■ THE DATA:

▼

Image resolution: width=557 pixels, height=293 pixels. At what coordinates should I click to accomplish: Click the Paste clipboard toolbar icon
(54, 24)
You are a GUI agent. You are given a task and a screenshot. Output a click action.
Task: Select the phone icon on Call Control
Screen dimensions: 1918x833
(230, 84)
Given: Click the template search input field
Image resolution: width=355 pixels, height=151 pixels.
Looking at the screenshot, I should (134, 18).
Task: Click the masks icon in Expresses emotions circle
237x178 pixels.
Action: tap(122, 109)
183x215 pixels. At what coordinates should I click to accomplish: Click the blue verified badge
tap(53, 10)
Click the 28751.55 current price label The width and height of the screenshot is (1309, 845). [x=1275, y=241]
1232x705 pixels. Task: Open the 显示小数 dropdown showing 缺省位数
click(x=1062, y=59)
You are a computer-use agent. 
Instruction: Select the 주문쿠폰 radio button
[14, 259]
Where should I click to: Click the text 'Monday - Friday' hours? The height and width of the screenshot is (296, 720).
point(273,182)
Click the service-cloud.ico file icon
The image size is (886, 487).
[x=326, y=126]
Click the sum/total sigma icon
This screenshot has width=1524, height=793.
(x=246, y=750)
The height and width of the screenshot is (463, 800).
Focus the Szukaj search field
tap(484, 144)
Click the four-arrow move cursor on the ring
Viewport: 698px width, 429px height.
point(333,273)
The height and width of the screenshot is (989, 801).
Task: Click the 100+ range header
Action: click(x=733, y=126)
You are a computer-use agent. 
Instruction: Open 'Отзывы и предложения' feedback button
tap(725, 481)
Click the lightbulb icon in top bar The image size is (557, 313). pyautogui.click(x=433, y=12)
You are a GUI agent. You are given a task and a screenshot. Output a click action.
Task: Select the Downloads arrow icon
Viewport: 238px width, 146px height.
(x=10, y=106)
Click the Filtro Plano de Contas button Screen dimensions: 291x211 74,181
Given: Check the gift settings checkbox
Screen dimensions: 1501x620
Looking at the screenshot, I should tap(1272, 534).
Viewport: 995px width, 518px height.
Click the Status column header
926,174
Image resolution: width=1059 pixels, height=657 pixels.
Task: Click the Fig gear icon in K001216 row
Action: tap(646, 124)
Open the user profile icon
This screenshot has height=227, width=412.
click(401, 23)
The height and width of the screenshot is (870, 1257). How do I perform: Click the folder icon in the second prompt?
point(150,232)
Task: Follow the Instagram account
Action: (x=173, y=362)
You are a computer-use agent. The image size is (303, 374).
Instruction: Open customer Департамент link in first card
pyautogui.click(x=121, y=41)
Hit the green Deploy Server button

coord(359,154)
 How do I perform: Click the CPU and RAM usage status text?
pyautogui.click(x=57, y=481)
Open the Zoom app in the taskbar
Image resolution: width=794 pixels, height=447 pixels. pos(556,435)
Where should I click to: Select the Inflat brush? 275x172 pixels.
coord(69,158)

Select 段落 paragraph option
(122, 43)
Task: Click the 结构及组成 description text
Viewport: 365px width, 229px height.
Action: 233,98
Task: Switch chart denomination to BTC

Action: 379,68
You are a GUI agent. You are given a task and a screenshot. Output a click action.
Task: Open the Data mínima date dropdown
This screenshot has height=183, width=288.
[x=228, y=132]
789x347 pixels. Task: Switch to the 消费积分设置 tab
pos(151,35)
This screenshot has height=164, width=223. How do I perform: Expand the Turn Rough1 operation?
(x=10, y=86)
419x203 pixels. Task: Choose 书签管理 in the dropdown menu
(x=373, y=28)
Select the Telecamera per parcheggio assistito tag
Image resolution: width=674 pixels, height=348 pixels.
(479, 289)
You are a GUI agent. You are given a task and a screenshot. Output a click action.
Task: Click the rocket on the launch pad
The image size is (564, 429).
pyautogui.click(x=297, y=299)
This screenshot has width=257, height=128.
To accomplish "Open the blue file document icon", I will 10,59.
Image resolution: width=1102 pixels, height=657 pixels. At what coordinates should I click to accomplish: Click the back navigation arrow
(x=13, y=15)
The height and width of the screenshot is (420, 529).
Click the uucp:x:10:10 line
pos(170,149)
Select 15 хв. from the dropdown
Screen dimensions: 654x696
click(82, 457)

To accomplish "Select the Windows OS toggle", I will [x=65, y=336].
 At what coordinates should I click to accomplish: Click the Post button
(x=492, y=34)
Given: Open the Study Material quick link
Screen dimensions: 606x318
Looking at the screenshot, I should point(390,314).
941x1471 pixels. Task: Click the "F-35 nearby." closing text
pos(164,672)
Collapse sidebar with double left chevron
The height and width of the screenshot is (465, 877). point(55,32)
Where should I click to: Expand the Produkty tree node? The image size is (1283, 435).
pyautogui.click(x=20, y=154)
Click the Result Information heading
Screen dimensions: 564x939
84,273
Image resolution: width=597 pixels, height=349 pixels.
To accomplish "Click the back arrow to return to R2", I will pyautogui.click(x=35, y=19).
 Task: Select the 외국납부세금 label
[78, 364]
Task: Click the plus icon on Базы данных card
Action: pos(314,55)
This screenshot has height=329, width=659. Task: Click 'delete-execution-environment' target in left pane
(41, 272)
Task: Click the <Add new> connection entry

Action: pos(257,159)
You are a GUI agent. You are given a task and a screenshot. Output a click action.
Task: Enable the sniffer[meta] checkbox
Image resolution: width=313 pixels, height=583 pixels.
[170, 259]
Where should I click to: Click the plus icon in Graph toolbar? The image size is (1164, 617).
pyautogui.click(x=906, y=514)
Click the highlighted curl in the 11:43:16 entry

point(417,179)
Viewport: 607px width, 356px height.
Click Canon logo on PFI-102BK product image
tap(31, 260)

▲

■ WORK ITEM: Everything above, from first entry to last, must be reproduced exactly.

■ RESULT OF THE TASK:
Image resolution: width=557 pixels, height=293 pixels. At what coordinates should I click to accomplish: Click the Paste clipboard toolbar icon
(54, 24)
You are a GUI agent. You are given a task and a screenshot. Output a click action.
Task: Select the phone icon on Call Control
Screen dimensions: 1918x833
(230, 84)
Given: Click the template search input field
Image resolution: width=355 pixels, height=151 pixels.
Looking at the screenshot, I should (134, 18).
Task: Click the masks icon in Expresses emotions circle
237x178 pixels.
Action: tap(122, 109)
183x215 pixels. At what coordinates should I click to accomplish: Click the blue verified badge
tap(53, 10)
Click the 28751.55 current price label The width and height of the screenshot is (1309, 845). [x=1275, y=241]
1232x705 pixels. Task: Open the 显示小数 dropdown showing 缺省位数
click(x=1062, y=59)
You are a computer-use agent. 
Instruction: Select the 주문쿠폰 radio button
[14, 259]
Where should I click to: Click the text 'Monday - Friday' hours? The height and width of the screenshot is (296, 720).
point(273,182)
Click the service-cloud.ico file icon
The image size is (886, 487).
[x=326, y=126]
Click the sum/total sigma icon
This screenshot has width=1524, height=793.
(x=246, y=750)
The height and width of the screenshot is (463, 800).
Focus the Szukaj search field
tap(484, 144)
Click the four-arrow move cursor on the ring
Viewport: 698px width, 429px height.
point(333,273)
The height and width of the screenshot is (989, 801).
Task: Click the 100+ range header
Action: click(x=733, y=126)
You are a computer-use agent. 
Instruction: Open 'Отзывы и предложения' feedback button
tap(725, 481)
Click the lightbulb icon in top bar The image size is (557, 313). pyautogui.click(x=433, y=12)
You are a GUI agent. You are given a task and a screenshot. Output a click action.
Task: Select the Downloads arrow icon
Viewport: 238px width, 146px height.
(x=10, y=106)
Click the Filtro Plano de Contas button Screen dimensions: 291x211 74,181
Given: Check the gift settings checkbox
Screen dimensions: 1501x620
Looking at the screenshot, I should tap(1272, 534).
Viewport: 995px width, 518px height.
Click the Status column header
926,174
Image resolution: width=1059 pixels, height=657 pixels.
Task: Click the Fig gear icon in K001216 row
Action: tap(646, 124)
Open the user profile icon
This screenshot has height=227, width=412.
click(401, 23)
The height and width of the screenshot is (870, 1257). How do I perform: Click the folder icon in the second prompt?
point(150,232)
Task: Follow the Instagram account
Action: (x=173, y=362)
You are a computer-use agent. The image size is (303, 374).
Instruction: Open customer Департамент link in first card
pyautogui.click(x=121, y=41)
Hit the green Deploy Server button

coord(359,154)
 How do I perform: Click the CPU and RAM usage status text?
pyautogui.click(x=57, y=481)
Open the Zoom app in the taskbar
Image resolution: width=794 pixels, height=447 pixels. pos(556,435)
Where should I click to: Select the Inflat brush? 275x172 pixels.
coord(69,158)

Select 段落 paragraph option
(122, 43)
Task: Click the 结构及组成 description text
Viewport: 365px width, 229px height.
Action: 233,98
Task: Switch chart denomination to BTC

Action: 379,68
You are a GUI agent. You are given a task and a screenshot. Output a click action.
Task: Open the Data mínima date dropdown
This screenshot has height=183, width=288.
[x=228, y=132]
789x347 pixels. Task: Switch to the 消费积分设置 tab
pos(151,35)
This screenshot has height=164, width=223. How do I perform: Expand the Turn Rough1 operation?
(x=10, y=86)
419x203 pixels. Task: Choose 书签管理 in the dropdown menu
(x=373, y=28)
Select the Telecamera per parcheggio assistito tag
Image resolution: width=674 pixels, height=348 pixels.
(479, 289)
You are a GUI agent. You are given a task and a screenshot. Output a click action.
Task: Click the rocket on the launch pad
The image size is (564, 429).
pyautogui.click(x=297, y=299)
This screenshot has width=257, height=128.
To accomplish "Open the blue file document icon", I will 10,59.
Image resolution: width=1102 pixels, height=657 pixels. At what coordinates should I click to accomplish: Click the back navigation arrow
(x=13, y=15)
The height and width of the screenshot is (420, 529).
Click the uucp:x:10:10 line
pos(170,149)
Select 15 хв. from the dropdown
Screen dimensions: 654x696
click(82, 457)

To accomplish "Select the Windows OS toggle", I will [x=65, y=336].
 At what coordinates should I click to accomplish: Click the Post button
(x=492, y=34)
Given: Open the Study Material quick link
Screen dimensions: 606x318
Looking at the screenshot, I should point(390,314).
941x1471 pixels. Task: Click the "F-35 nearby." closing text
pos(164,672)
Collapse sidebar with double left chevron
The height and width of the screenshot is (465, 877). point(55,32)
Where should I click to: Expand the Produkty tree node? The image size is (1283, 435).
pyautogui.click(x=20, y=154)
Click the Result Information heading
Screen dimensions: 564x939
84,273
Image resolution: width=597 pixels, height=349 pixels.
To accomplish "Click the back arrow to return to R2", I will pyautogui.click(x=35, y=19).
 Task: Select the 외국납부세금 label
[78, 364]
Task: Click the plus icon on Базы данных card
Action: pos(314,55)
This screenshot has height=329, width=659. Task: Click 'delete-execution-environment' target in left pane
(41, 272)
Task: Click the <Add new> connection entry

Action: pos(257,159)
You are a GUI agent. You are given a task and a screenshot. Output a click action.
Task: Enable the sniffer[meta] checkbox
Image resolution: width=313 pixels, height=583 pixels.
[170, 259]
Where should I click to: Click the plus icon in Graph toolbar? The image size is (1164, 617).
pyautogui.click(x=906, y=514)
Click the highlighted curl in the 11:43:16 entry

point(417,179)
Viewport: 607px width, 356px height.
Click Canon logo on PFI-102BK product image
tap(31, 260)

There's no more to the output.